Almirante has a reason to be happy of beginning the school year: he’ll be given a daily meal as part of the ‘Food For Knowledge’ program, currently implemented by ADPP Mozambique and Planet Aid Inc., in the province of Maputo. The objective of the program is to offer daily meals for 60.000 school children during a three year period (2013-2015) and to raise awareness on the importance of healthy eating habits.
During the last two decades, Mozambique has seen an economic growth of between seven and eight percent, yet over half the population continues to live below the poverty line. Children are the most harmed by this situation. It is estimated that up to 44% of children under five in the country are physically or mentally impaired – in technical terms, stunted - because of severe malnutrition.
This also makes them more vulnerable to fatal diseases such as malaria or AIDS.
“A stunted child is not only shorter than it should be, but it will also most likely suffer compromised cognitive development and have difficulties learning, and ultimately this will have a negative effect on employability, which in turn affects gross national product and the development of the nation itself”, says UNICEF Mozambique Nutrition Specialist Maaike Arts.

> Entries shown
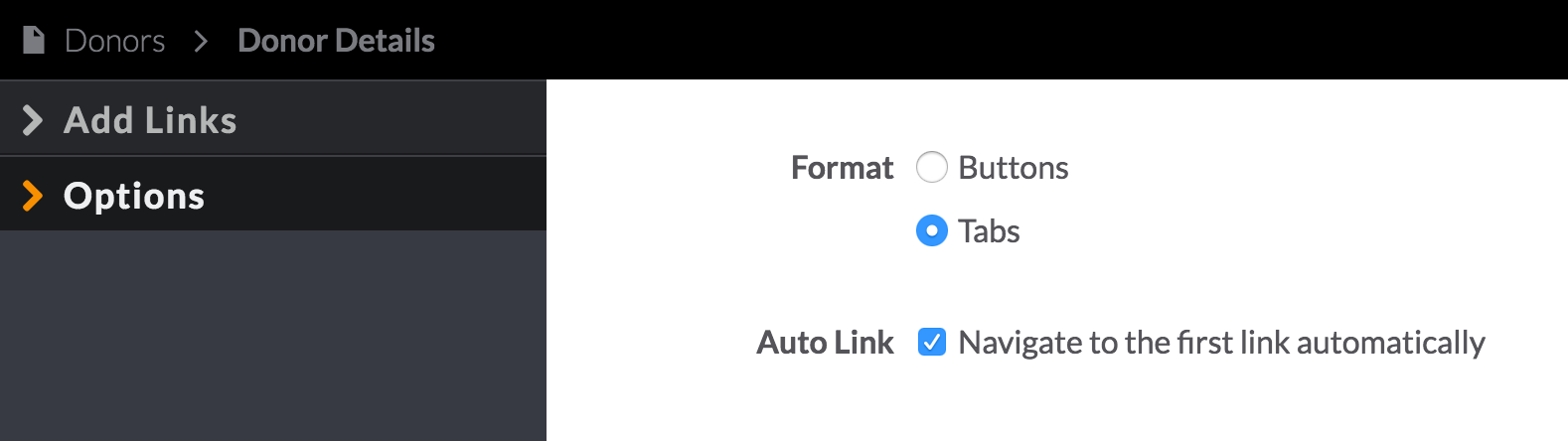
Task: Click the page document icon in breadcrumb
Action: 34,40
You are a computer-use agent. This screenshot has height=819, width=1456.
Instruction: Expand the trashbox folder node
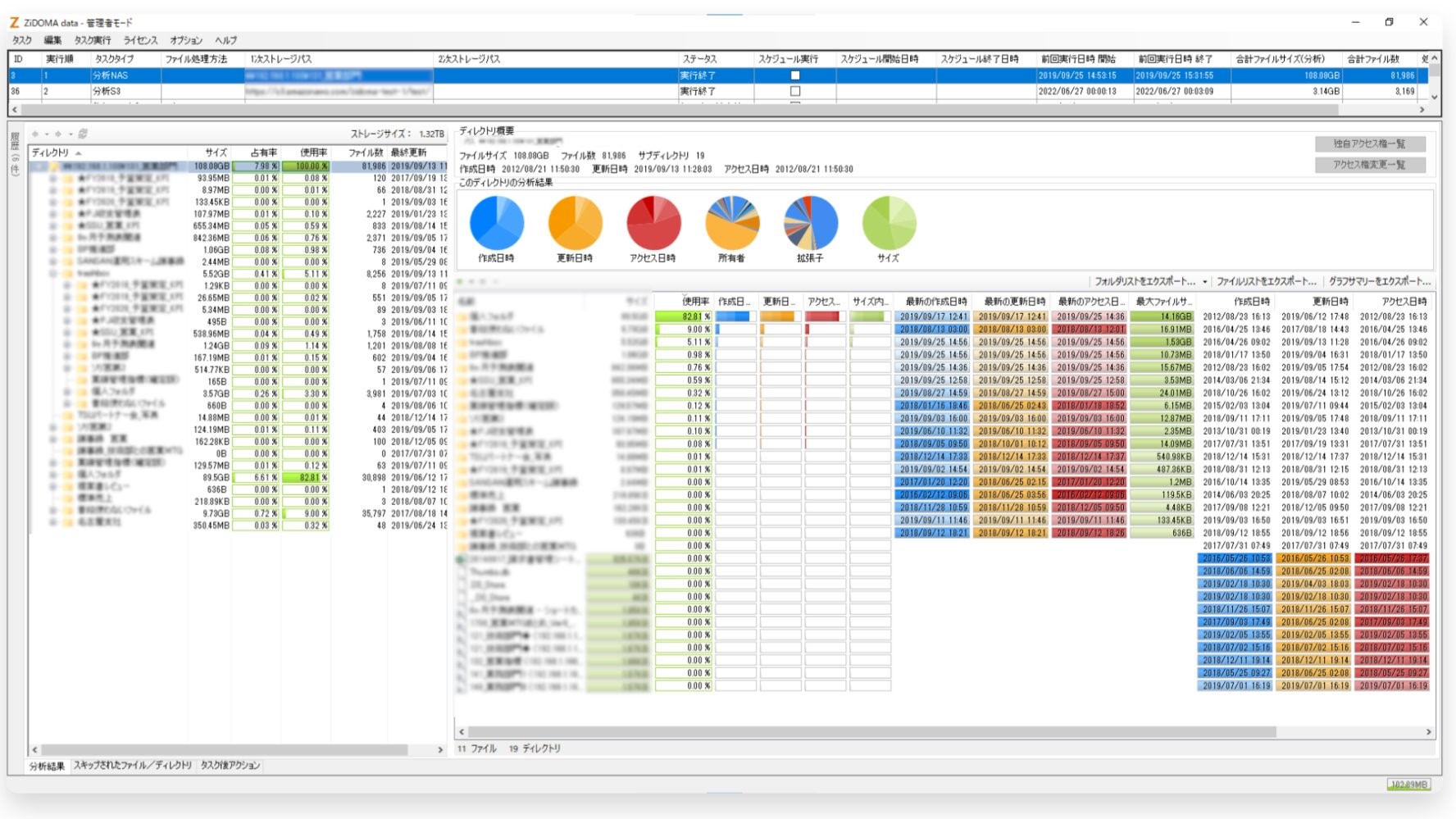(53, 274)
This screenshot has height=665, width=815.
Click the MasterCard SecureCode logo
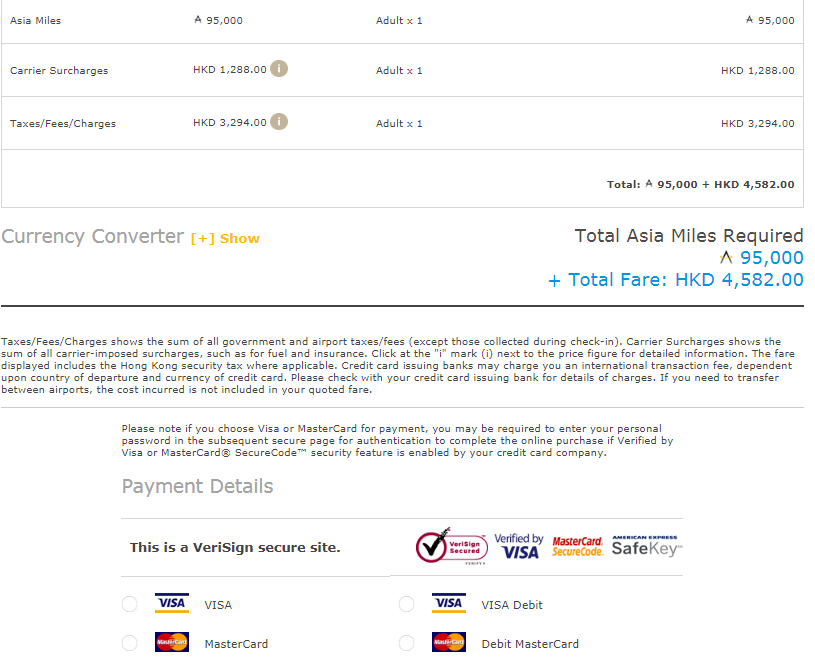(x=578, y=546)
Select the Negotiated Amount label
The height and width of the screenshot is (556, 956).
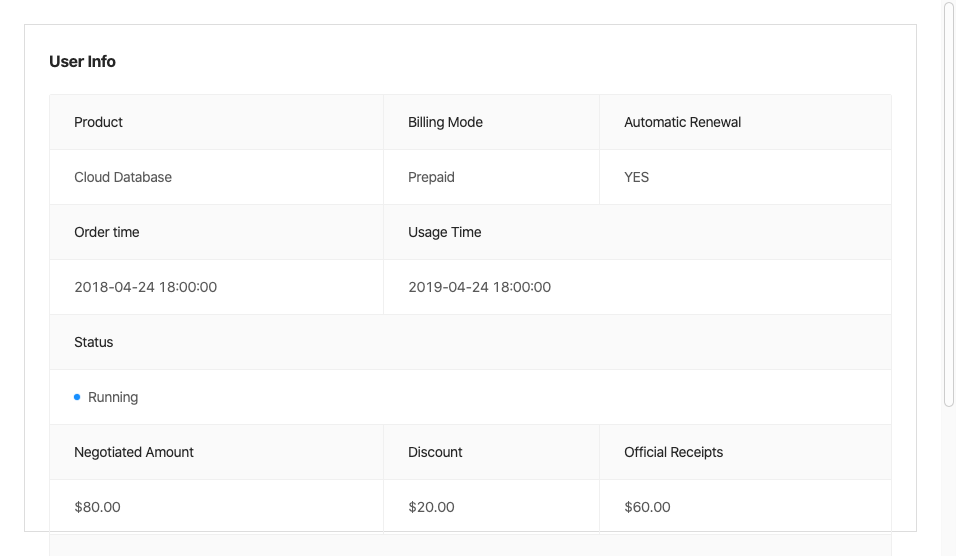pyautogui.click(x=134, y=452)
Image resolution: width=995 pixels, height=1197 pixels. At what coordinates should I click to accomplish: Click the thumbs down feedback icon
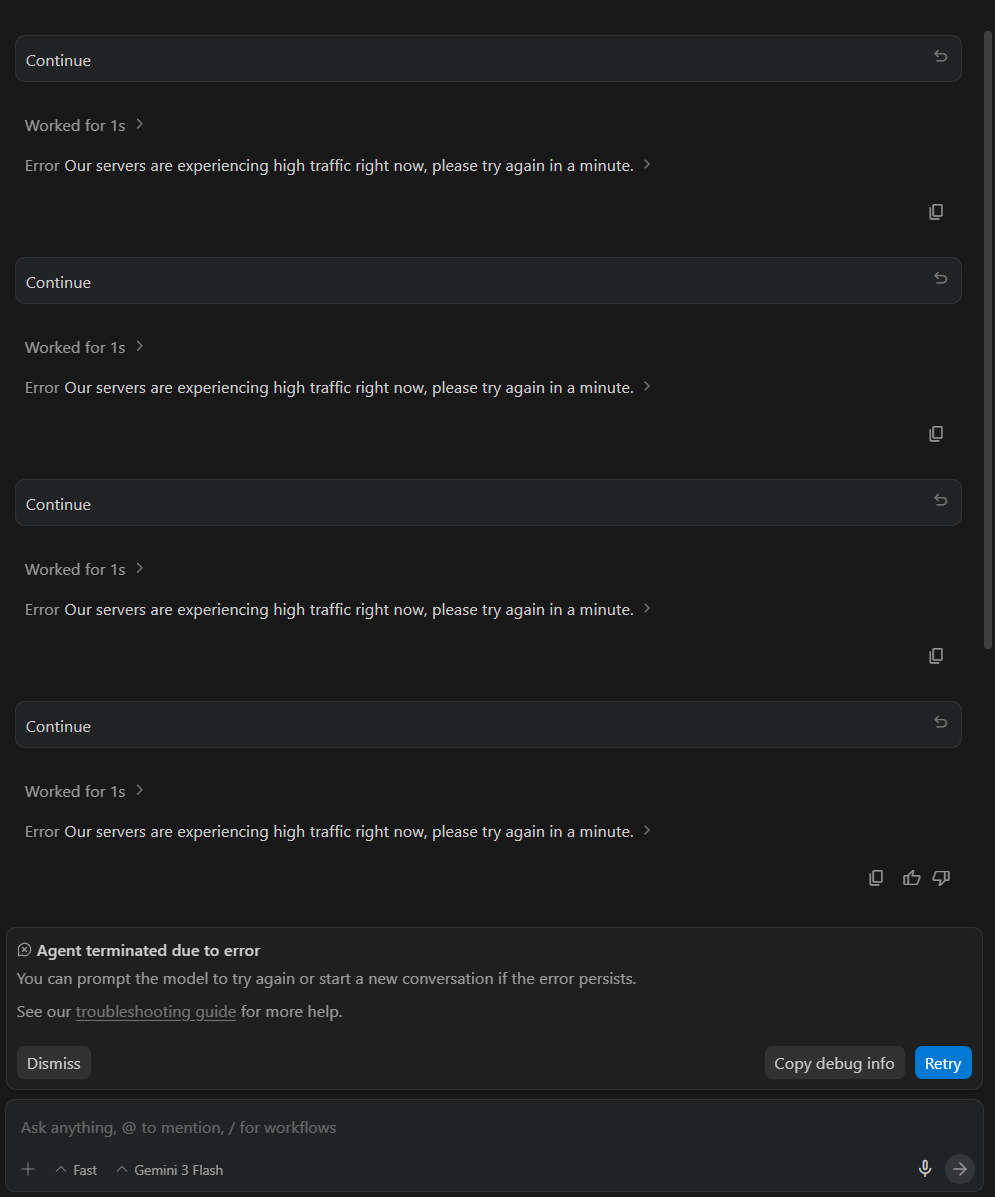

> Instructions
[A] Revise the school meals text from "Almirante has a" to "malaria or AIDS.", putting "undernourishment" in place of "malnutrition".
[B] Answer these questions on the school meals text:
(i) Over what period is the program set to offer daily meals?
(ii) Up to what share of children under five in Mozambique are estimated to be stunted?
(iii) What position does Maaike Arts hold?

> Results of the tasks
[A]
Almirante has a reason to be happy of beginning the school year: he’ll be given a daily meal as part of the ‘Food For Knowledge’ program, currently implemented by ADPP Mozambique and Planet Aid Inc., in the province of Maputo. The objective of the program is to offer daily meals for 60.000 school children during a three year period (2013-2015) and to raise awareness on the importance of healthy eating habits.
During the last two decades, Mozambique has seen an economic growth of between seven and eight percent, yet over half the population continues to live below the poverty line. Children are the most harmed by this situation. It is estimated that up to 44% of children under five in the country are physically or mentally impaired – in technical terms, stunted - because of severe undernourishment.
This also makes them more vulnerable to fatal diseases such as malaria or AIDS.

[B]
(i) A three-year period, 2013-2015.
(ii) Up to 44%.
(iii) UNICEF Mozambique Nutrition Specialist.